> _Task directions_
The records below must be copied out completely and exactly.

> _Source data_
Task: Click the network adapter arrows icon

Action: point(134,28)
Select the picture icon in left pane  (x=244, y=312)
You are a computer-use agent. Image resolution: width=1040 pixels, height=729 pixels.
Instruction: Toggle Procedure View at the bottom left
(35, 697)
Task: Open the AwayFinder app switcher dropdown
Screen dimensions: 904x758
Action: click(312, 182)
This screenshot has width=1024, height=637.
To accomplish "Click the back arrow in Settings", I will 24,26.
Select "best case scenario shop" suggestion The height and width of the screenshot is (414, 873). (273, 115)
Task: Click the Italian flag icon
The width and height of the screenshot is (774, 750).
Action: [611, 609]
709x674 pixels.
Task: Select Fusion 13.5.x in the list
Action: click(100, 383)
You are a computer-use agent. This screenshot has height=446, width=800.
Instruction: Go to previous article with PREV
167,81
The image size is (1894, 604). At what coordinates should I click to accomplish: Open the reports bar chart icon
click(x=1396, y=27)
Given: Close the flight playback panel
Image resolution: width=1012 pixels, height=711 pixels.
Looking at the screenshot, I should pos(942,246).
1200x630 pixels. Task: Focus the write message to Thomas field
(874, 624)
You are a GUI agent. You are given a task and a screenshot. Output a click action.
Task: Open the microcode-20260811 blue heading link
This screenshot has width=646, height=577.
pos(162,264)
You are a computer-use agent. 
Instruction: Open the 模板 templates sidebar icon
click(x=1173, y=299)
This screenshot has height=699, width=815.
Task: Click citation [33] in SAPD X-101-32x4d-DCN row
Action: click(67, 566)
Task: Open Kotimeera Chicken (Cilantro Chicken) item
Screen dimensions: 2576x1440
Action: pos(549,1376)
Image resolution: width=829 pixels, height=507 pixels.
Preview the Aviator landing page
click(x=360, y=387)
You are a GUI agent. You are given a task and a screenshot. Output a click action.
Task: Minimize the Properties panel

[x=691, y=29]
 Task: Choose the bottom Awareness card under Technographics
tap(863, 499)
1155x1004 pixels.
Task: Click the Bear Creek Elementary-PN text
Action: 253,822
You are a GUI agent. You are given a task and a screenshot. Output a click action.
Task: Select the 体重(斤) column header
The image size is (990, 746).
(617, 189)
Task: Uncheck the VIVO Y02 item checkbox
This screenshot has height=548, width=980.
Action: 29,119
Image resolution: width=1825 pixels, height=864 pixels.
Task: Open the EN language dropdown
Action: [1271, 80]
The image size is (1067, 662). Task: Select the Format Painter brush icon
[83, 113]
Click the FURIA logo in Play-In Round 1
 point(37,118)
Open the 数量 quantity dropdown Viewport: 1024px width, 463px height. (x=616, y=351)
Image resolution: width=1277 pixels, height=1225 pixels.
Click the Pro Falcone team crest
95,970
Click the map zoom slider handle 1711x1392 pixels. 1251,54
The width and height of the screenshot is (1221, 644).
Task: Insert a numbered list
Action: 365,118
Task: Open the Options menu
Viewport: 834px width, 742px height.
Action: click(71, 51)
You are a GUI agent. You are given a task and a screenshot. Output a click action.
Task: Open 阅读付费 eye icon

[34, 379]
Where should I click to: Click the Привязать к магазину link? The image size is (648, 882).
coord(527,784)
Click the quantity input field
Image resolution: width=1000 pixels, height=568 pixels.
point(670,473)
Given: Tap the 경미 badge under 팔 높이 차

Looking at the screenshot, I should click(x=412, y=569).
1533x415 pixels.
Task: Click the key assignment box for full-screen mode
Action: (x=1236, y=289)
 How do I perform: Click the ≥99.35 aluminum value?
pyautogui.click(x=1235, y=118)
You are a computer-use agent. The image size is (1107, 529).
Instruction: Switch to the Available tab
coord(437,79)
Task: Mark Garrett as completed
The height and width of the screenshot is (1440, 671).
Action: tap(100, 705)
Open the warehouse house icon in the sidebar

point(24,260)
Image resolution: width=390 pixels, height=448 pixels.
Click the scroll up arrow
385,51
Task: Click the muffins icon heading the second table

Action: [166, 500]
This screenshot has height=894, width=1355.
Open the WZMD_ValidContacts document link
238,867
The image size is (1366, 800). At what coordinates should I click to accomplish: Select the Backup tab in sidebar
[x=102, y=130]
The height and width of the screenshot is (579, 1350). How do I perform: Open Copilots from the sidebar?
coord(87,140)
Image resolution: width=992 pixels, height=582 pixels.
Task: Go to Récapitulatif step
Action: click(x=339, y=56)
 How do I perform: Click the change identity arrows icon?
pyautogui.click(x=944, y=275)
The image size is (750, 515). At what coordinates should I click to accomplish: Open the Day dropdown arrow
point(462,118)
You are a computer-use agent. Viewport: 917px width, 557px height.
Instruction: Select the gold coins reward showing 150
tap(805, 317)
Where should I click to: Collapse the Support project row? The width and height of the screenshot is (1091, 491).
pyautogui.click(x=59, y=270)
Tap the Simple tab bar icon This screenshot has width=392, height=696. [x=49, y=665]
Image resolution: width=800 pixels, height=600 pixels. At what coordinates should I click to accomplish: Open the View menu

> _Task solution_
Task: Click the network adapter arrows icon

Action: point(134,28)
Select the picture icon in left pane  (x=244, y=312)
You are a computer-use agent. Image resolution: width=1040 pixels, height=729 pixels.
Instruction: Toggle Procedure View at the bottom left
(35, 697)
Task: Open the AwayFinder app switcher dropdown
Screen dimensions: 904x758
Action: click(312, 182)
This screenshot has width=1024, height=637.
To accomplish "Click the back arrow in Settings", I will 24,26.
Select "best case scenario shop" suggestion The height and width of the screenshot is (414, 873). (273, 115)
Task: Click the Italian flag icon
The width and height of the screenshot is (774, 750).
Action: [611, 609]
709x674 pixels.
Task: Select Fusion 13.5.x in the list
Action: click(100, 383)
You are a computer-use agent. This screenshot has height=446, width=800.
Instruction: Go to previous article with PREV
167,81
The image size is (1894, 604). At what coordinates should I click to accomplish: Open the reports bar chart icon
click(x=1396, y=27)
Given: Close the flight playback panel
Image resolution: width=1012 pixels, height=711 pixels.
Looking at the screenshot, I should pos(942,246).
1200x630 pixels. Task: Focus the write message to Thomas field
(874, 624)
You are a GUI agent. You are given a task and a screenshot. Output a click action.
Task: Open the microcode-20260811 blue heading link
This screenshot has width=646, height=577.
pos(162,264)
You are a computer-use agent. 
Instruction: Open the 模板 templates sidebar icon
click(x=1173, y=299)
This screenshot has height=699, width=815.
Task: Click citation [33] in SAPD X-101-32x4d-DCN row
Action: click(67, 566)
Task: Open Kotimeera Chicken (Cilantro Chicken) item
Screen dimensions: 2576x1440
Action: pos(549,1376)
Image resolution: width=829 pixels, height=507 pixels.
Preview the Aviator landing page
click(x=360, y=387)
You are a GUI agent. You are given a task and a screenshot. Output a click action.
Task: Minimize the Properties panel

[x=691, y=29]
 Task: Choose the bottom Awareness card under Technographics
tap(863, 499)
1155x1004 pixels.
Task: Click the Bear Creek Elementary-PN text
Action: 253,822
You are a GUI agent. You are given a task and a screenshot. Output a click action.
Task: Select the 体重(斤) column header
The image size is (990, 746).
(617, 189)
Task: Uncheck the VIVO Y02 item checkbox
This screenshot has height=548, width=980.
Action: 29,119
Image resolution: width=1825 pixels, height=864 pixels.
Task: Open the EN language dropdown
Action: [1271, 80]
The image size is (1067, 662). Task: Select the Format Painter brush icon
[83, 113]
Click the FURIA logo in Play-In Round 1
 point(37,118)
Open the 数量 quantity dropdown Viewport: 1024px width, 463px height. (x=616, y=351)
Image resolution: width=1277 pixels, height=1225 pixels.
Click the Pro Falcone team crest
95,970
Click the map zoom slider handle 1711x1392 pixels. 1251,54
The width and height of the screenshot is (1221, 644).
Task: Insert a numbered list
Action: 365,118
Task: Open the Options menu
Viewport: 834px width, 742px height.
Action: click(71, 51)
You are a GUI agent. You are given a task and a screenshot. Output a click action.
Task: Open 阅读付费 eye icon

[34, 379]
Where should I click to: Click the Привязать к магазину link? The image size is (648, 882).
coord(527,784)
Click the quantity input field
Image resolution: width=1000 pixels, height=568 pixels.
point(670,473)
Given: Tap the 경미 badge under 팔 높이 차

Looking at the screenshot, I should click(x=412, y=569).
1533x415 pixels.
Task: Click the key assignment box for full-screen mode
Action: (x=1236, y=289)
 How do I perform: Click the ≥99.35 aluminum value?
pyautogui.click(x=1235, y=118)
You are a computer-use agent. The image size is (1107, 529).
Instruction: Switch to the Available tab
coord(437,79)
Task: Mark Garrett as completed
The height and width of the screenshot is (1440, 671).
Action: tap(100, 705)
Open the warehouse house icon in the sidebar

point(24,260)
Image resolution: width=390 pixels, height=448 pixels.
Click the scroll up arrow
385,51
Task: Click the muffins icon heading the second table

Action: [166, 500]
This screenshot has height=894, width=1355.
Open the WZMD_ValidContacts document link
238,867
The image size is (1366, 800). At what coordinates should I click to accomplish: Select the Backup tab in sidebar
[x=102, y=130]
The height and width of the screenshot is (579, 1350). How do I perform: Open Copilots from the sidebar?
coord(87,140)
Image resolution: width=992 pixels, height=582 pixels.
Task: Go to Récapitulatif step
Action: click(x=339, y=56)
 How do I perform: Click the change identity arrows icon?
pyautogui.click(x=944, y=275)
The image size is (750, 515). At what coordinates should I click to accomplish: Open the Day dropdown arrow
point(462,118)
You are a computer-use agent. Viewport: 917px width, 557px height.
Instruction: Select the gold coins reward showing 150
tap(805, 317)
Where should I click to: Collapse the Support project row? The width and height of the screenshot is (1091, 491).
pyautogui.click(x=59, y=270)
Tap the Simple tab bar icon This screenshot has width=392, height=696. [x=49, y=665]
Image resolution: width=800 pixels, height=600 pixels. At what coordinates should I click to accomplish: Open the View menu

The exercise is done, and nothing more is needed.